Sum of two numbers is 103. If greater number is divided by smaller number then the quotient is 2 and the remainder is 19. Then find the numbers.
Answers
answer 74 and 29
Step-by-step explanation:
Let a = the larger # and b = the smaller #.
Eq 1) a + b = 103
Eq 2) a - 2b = 16 Rearrange this equation to solve for a.

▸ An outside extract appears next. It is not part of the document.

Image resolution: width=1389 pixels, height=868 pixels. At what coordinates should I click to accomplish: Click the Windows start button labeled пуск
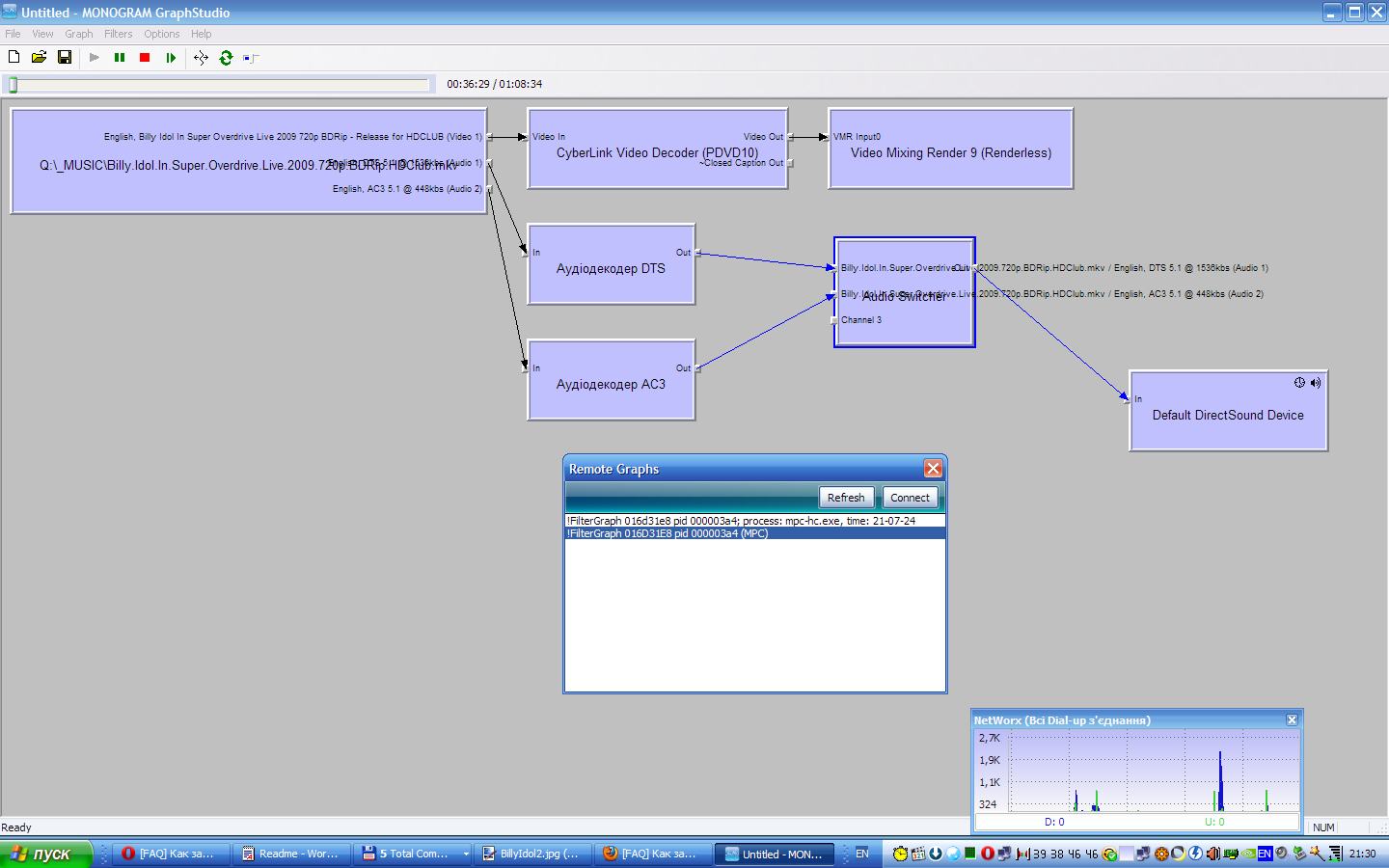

a = 16 + 2b Substitute this equation into Eq 1), you get
16 + 2b + b = 103
3b = 103 - 16
3b = 87
b = 87 / 3 = 29 (smaller #)
a = 16 + 2b
= 16 + 2(29)
= 16 + 58 = 74 (the larger #)
To confirm, a + b = 103
74 + 29 = 103
Answer:
Given
Sum of two numbers = 103
If greater number if divided by smaller number.
Quotient = 2
Remainder = 19
To find
The numbers
Solution
↪ Let the numbers be x and y and y is greater among them.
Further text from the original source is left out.